When I’m involved in a writing project though, when I’m analyzing a subject as massive and complex as the climate change debate, I frequently employ the opposite strategy. I step back. I try to understand context and history. I strive to see the big picture.
It’s easy to lose perspective when one is in the thick of things. Imagining how the situation will appear to a disinterested observer ten – or 100 – years hence is immensely helpful.
Certain ideas resurface again and again throughout human history. One of these is the notion that the world as we know it is on the brink of collapse. That the gods, Mother Nature, or our own technology, will wreak havoc – will, in essence, punish us for our transgressions.
Yesterday I read a number of news reports written prior to January 1, 2000 – the day the Y2K computer glitch was supposed to bring the world to its knees.

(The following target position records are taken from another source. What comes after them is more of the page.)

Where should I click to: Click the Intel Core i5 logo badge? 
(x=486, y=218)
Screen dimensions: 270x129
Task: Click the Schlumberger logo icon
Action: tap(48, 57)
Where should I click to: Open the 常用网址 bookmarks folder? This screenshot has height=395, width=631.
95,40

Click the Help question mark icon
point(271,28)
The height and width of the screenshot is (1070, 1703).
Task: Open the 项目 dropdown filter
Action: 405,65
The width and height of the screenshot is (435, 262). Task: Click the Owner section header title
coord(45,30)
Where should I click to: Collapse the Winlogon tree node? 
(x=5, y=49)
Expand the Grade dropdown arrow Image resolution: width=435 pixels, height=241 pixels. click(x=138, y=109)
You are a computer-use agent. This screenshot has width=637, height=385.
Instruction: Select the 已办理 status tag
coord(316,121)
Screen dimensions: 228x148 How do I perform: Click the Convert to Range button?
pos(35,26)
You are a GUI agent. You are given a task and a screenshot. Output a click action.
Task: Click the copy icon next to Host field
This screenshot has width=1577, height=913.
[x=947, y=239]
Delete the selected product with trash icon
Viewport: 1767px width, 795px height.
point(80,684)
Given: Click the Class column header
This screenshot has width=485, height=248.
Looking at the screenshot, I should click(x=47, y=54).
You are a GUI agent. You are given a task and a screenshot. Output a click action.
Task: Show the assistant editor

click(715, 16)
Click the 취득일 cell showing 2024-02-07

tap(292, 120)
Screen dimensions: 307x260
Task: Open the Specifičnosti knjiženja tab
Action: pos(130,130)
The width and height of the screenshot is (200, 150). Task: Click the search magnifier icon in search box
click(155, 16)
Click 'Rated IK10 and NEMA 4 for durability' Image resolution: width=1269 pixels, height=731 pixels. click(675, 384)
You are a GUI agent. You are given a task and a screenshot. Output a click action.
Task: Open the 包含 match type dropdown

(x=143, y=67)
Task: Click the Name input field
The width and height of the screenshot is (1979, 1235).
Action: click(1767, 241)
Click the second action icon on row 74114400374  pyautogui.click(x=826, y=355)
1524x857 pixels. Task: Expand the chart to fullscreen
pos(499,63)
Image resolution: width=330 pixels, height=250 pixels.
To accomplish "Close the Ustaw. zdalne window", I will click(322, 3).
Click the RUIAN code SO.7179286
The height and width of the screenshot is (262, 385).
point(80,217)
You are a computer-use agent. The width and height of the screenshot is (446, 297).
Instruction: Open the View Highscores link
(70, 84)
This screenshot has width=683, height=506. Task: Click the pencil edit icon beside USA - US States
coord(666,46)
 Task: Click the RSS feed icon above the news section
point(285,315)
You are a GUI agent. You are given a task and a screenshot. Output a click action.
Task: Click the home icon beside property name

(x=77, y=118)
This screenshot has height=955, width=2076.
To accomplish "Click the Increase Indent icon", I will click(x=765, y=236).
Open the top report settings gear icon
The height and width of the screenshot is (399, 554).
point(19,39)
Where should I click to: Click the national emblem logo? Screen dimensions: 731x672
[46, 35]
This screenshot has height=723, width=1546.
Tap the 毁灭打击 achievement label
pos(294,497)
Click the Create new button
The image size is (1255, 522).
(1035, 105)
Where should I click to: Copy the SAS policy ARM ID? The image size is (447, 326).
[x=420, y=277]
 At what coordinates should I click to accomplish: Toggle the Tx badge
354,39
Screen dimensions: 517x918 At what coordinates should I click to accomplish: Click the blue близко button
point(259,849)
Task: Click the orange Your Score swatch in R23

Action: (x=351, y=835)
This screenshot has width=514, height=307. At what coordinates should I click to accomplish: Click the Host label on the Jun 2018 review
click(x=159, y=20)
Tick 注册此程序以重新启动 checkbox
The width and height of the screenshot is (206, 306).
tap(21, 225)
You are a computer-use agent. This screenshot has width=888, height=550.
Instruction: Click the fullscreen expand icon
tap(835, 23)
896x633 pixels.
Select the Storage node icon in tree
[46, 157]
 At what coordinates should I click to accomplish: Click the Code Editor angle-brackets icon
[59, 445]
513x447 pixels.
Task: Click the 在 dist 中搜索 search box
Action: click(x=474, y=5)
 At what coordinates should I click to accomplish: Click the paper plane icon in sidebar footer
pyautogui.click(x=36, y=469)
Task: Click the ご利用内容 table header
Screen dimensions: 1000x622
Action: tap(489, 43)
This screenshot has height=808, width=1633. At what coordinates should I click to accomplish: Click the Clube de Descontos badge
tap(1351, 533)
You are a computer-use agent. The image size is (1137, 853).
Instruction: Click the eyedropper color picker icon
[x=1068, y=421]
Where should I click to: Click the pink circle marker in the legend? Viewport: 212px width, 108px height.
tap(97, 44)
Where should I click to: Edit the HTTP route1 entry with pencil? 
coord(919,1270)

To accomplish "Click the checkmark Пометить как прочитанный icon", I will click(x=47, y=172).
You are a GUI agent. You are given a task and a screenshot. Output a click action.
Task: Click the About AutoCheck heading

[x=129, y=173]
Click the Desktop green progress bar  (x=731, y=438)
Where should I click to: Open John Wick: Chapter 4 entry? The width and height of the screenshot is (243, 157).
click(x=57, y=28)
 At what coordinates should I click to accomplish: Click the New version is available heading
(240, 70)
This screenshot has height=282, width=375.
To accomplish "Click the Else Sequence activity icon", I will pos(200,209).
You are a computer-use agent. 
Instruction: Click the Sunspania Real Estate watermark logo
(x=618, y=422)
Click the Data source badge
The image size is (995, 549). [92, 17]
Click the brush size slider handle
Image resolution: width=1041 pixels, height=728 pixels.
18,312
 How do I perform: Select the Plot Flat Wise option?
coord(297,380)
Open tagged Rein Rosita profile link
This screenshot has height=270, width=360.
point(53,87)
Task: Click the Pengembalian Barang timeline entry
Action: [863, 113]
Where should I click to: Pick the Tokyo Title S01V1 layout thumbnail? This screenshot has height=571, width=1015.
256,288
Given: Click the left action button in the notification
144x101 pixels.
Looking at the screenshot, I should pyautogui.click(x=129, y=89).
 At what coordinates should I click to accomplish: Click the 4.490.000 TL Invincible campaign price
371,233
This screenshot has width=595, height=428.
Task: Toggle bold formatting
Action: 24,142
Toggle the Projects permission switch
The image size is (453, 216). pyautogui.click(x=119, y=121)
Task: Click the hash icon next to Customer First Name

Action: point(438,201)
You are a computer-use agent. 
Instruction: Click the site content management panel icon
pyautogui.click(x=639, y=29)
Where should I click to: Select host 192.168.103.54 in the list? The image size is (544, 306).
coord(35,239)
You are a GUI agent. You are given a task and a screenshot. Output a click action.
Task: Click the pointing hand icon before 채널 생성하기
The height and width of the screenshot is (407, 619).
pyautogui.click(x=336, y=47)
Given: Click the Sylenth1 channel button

I’ve long assumed that the reason we didn’t encounter massive problems was because lots of time and money was devoted to preventing such an occurrence. But in recent months more than one source has argued persuasively that countries that paid almost no attention to the matter escaped similarly unscathed. [See, for example, the opening pages of Flat Earth News]
Those pre-2000 news reports are fascinating. A cover story published by Newsweek in June 1997 is titled “The Day the World Shuts Down.” Readers are told that, by one estimate, half of all US businesses won’t have their computer code fixed in time. Three paragraphs later, they’re advised:
“It’s staggering to start doing mind games on what percentage of companies will go out of business,” says Gartner’s Hotle. “What is the impact to the economy of 1 percent going out of business?” Or maybe more: Y2K expert Capers Jones predicts that more than 5 percent of all businesses will go bust. This would throw hundreds of thousands of people into the unemployment lines…
A bit later, the article quotes a tech expert saying there are two kinds of people: “Those who aren’t working on [fixing the Y2K bug] and aren’t worried, and those who are working on it and are terrified.”
Another Newsweek story published in late 1998, tells of a San Diego doctor who quit his practice, moved his family to a farm, and began lecturing about Y2K preparedness because he was convinced he could “save more lives getting people to make contingency plans.”
Yet another news account tells readers that the “chief economist for Deutsche Bank Securities in New York, puts the odds of a [Y2K-triggered] global recession at 70 percent.”
None of the really bad things happened, of course. Not even close. The power grid in big cities did not fail. Nor did large numbers of businesses. Nor did the economy. No matter how certain the well-educated consultants, economists, technology experts, and doctors were in their opinions – no matter how persuasive they sounded when quoted by the media – their fears were overblown by a wide, wide margin.
It’s important to recognize that not everyone got caught up in Y2K end-of-the-world thinking. In May 1999 Newsweek published an admirable essay by technology expert Danny Hillis who declared: “I have come to believe that the Y2K apocalypse is a myth.” He felt “like a traitor,” he said, “for breaking ranks with my fellow computer experts and admitting what I really think.” In his view, Y2K would cause little more than inconvenience.
Ten years later it’s clear that Hillis’ sober-minded, quiet assessment was the correct one, that he was the voice of reason in a roomful of alarmists. He ended his essay with an observation that’s highly applicable today, when we’re being encouraged to believe in an impending global-warming-induced catastrophe:
There are no real experts, only people who understand their own little pieces of the puzzle.